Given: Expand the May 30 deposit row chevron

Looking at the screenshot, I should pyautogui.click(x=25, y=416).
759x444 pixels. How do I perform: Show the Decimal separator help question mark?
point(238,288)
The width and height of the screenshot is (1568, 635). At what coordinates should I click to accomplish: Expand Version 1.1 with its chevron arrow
================
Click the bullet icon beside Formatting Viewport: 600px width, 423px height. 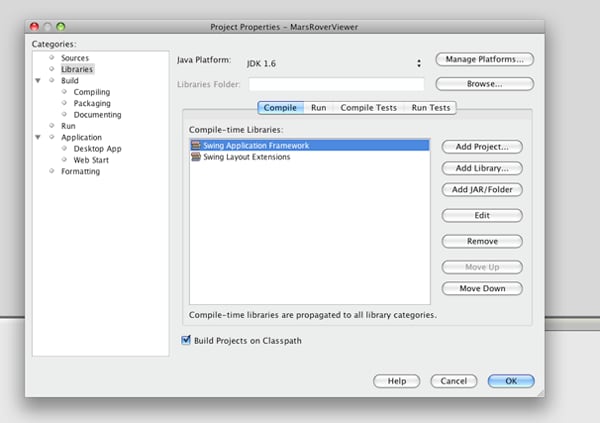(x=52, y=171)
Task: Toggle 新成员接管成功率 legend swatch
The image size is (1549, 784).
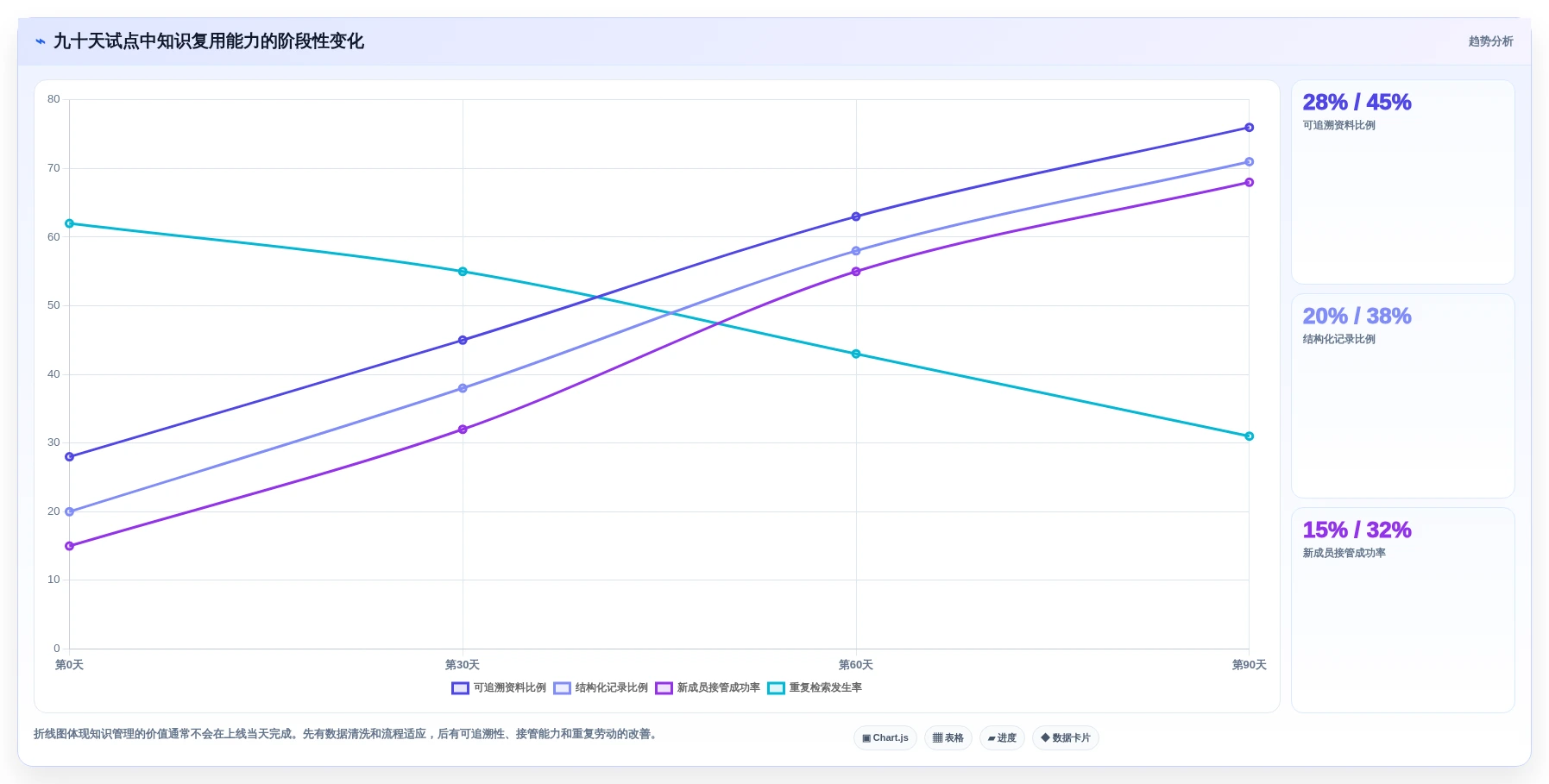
================
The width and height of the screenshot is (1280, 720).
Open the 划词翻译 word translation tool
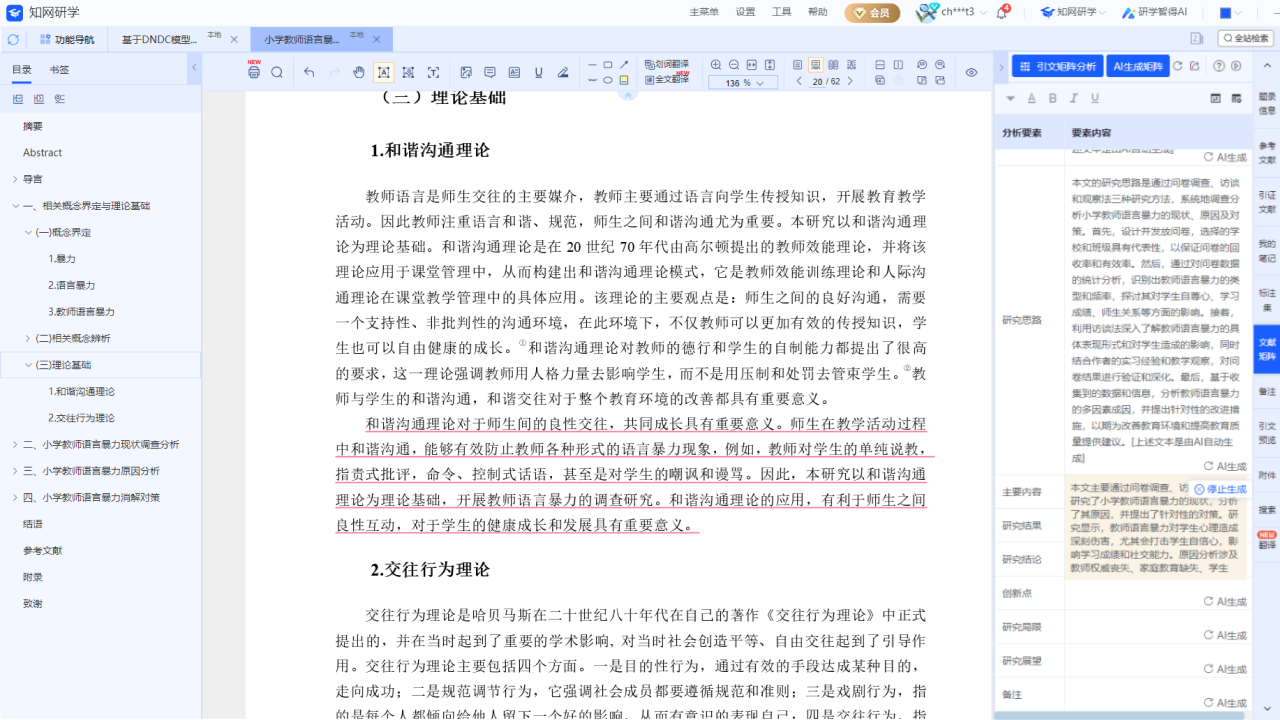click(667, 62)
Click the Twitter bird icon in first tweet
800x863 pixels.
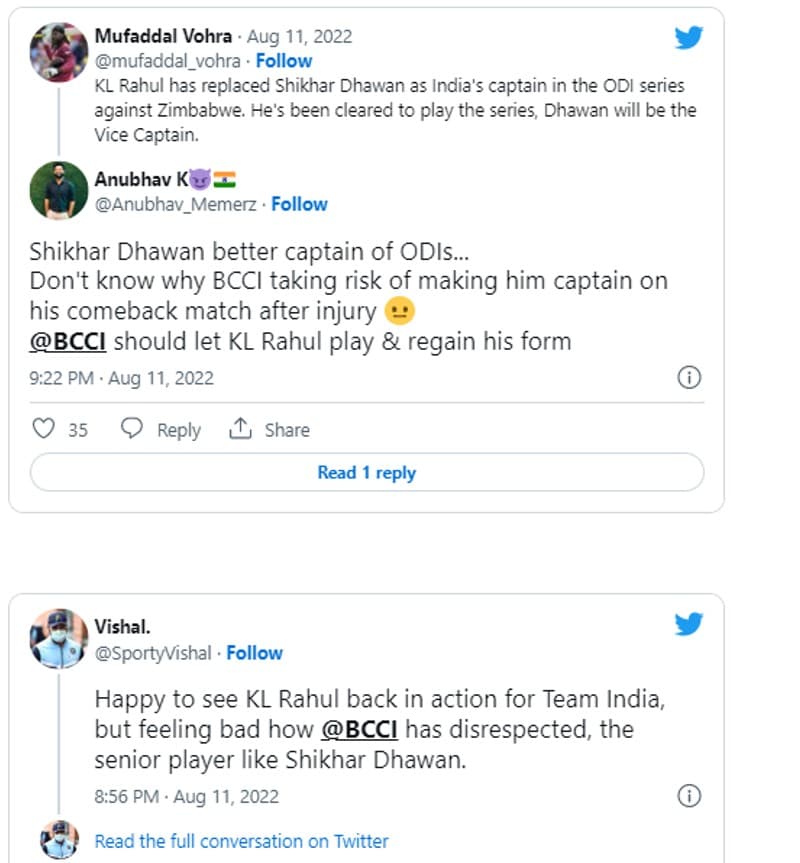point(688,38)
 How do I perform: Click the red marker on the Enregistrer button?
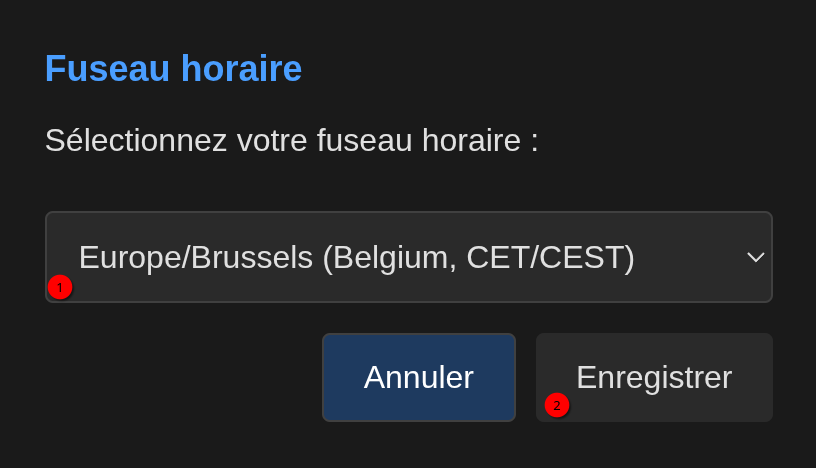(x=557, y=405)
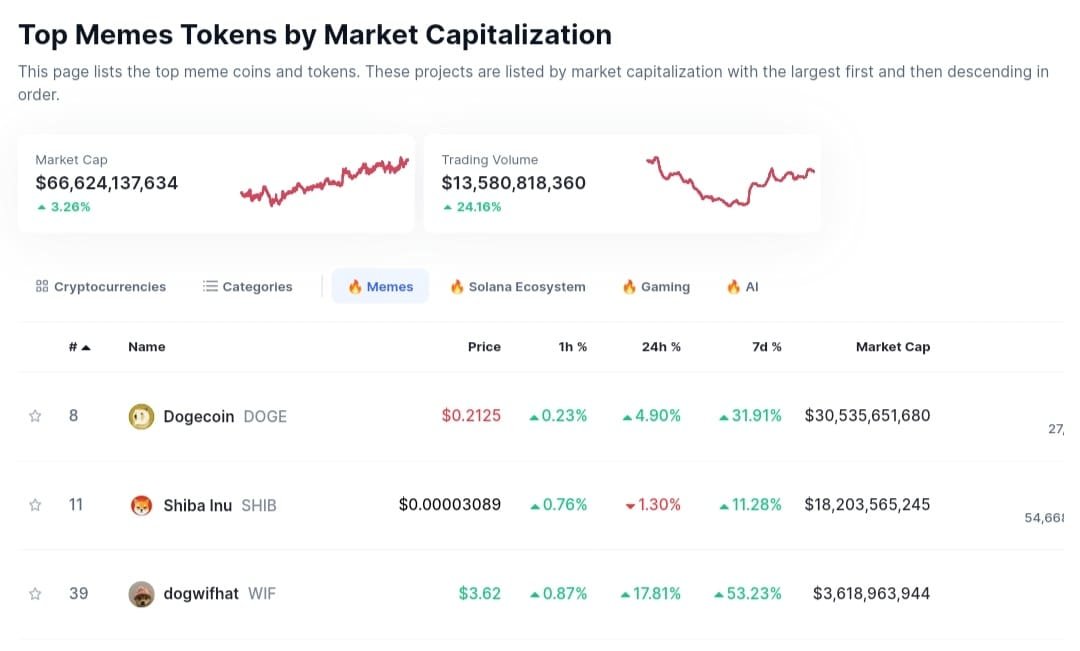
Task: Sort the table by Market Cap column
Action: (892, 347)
================
### Task brief:
Would you retype exactly the lines above, from the line with "Task: Toggle 新成员接管成功率 legend swatch" to the line with "The image size is (1549, 784).", with both end lines kept and nothing more?

### Solution:
Task: Toggle 新成员接管成功率 legend swatch
The image size is (1549, 784).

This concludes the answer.